Indexed LA volume was related to indexed LV mass (r = 0.64, P < . 001) and LV longitudinal strain (r = 0.56, P = .001). Neither E/E’ ratio nor LV outflow tract gradient was related to LAVi ( P > .05 for both), whereas mitral regurgitation severity had only a weak correlation (r = 0.35, P = .03) with LA volume.

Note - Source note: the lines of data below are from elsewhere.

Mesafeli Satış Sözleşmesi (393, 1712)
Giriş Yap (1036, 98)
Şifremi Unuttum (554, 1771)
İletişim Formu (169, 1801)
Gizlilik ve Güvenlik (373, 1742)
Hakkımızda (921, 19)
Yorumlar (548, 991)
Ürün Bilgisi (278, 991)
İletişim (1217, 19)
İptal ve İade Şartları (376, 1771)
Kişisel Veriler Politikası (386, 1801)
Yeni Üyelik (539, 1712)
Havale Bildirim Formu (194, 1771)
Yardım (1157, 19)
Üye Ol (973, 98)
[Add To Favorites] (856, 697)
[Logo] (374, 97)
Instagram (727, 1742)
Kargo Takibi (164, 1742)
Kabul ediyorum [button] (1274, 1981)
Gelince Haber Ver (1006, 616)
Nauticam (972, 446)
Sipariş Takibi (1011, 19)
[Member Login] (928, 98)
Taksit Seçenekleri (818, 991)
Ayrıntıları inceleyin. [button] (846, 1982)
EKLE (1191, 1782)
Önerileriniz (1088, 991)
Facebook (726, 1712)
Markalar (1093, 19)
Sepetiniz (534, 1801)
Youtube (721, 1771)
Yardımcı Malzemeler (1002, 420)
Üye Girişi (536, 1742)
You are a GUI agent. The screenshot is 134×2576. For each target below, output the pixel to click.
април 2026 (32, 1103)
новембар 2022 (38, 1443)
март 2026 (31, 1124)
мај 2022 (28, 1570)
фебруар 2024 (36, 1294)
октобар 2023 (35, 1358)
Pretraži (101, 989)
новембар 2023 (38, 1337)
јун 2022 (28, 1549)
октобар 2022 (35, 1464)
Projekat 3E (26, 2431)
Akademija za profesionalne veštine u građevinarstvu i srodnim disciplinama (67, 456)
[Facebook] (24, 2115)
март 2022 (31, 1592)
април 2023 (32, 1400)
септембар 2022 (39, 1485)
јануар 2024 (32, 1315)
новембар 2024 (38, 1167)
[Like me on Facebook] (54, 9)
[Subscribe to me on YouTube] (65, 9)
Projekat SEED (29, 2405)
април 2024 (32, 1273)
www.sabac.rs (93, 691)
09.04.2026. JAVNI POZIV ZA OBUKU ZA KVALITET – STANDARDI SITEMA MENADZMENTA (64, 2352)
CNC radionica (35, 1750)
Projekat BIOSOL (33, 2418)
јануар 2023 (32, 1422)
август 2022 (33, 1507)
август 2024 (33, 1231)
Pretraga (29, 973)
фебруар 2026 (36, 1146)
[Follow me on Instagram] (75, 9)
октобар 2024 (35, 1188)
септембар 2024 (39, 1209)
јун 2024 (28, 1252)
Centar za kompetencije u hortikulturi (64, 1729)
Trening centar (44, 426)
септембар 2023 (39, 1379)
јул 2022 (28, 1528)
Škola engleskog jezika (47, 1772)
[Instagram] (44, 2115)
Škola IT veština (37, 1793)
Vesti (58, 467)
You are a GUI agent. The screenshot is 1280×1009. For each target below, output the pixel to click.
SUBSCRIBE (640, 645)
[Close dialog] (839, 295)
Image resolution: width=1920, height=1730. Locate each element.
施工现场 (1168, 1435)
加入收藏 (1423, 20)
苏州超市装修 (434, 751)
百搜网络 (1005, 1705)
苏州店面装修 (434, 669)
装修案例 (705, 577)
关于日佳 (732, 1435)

Correlates of New York Heart Association Class in Patients with Hypertrophic Cardiomyopathy
The main correlates of NYHA class in patients with HCM were LA function parameters (LAϵ, SSr, ESr and ASr), LAVi, and mitral regurgitation degree ( Table 3 ). LA function parameters were the only significant correlates of NYHA class by analysis of variance. LV mass, LV ejection fraction, S, E’, A’-wave velocities at both lateral and septal sites, and E/E’ ratio were not related to NYHA class. LV outflow tract obstruction was not significantly different between asymptomatic and symptomatic patients and did not correlate with symptomatic status. Moreover, the resting peak LV outflow tract gradient was not significantly different between asymptomatic and symptomatic patients with HCM (69 ± 39 vs 81 ± 35 mm Hg, P = .51). To comparatively assess the accuracy of LAVi and LA function parameters (LAϵ, SSr, ESr, and ASr) in identifying symptomatic patients with HCM, receiver operating characteristic curves and the corresponding area under the curve were calculated. The best result has been obtained for ASr (area under the curve: 0.83) with a cutoff of −0.92 s −1 for identifying symptomatic patients with HCM (sensitivity: 75%, specificity: 83%) ( Figure 3 ). The correlates of symptomatic status are displayed in Table 4 . At multivariable logistic regression analysis, ASr emerged as the only independent correlate of heart failure symptoms in our study population (odds ratio = 2.63; 95% confidence interval, 1.015-6.922, P = .04).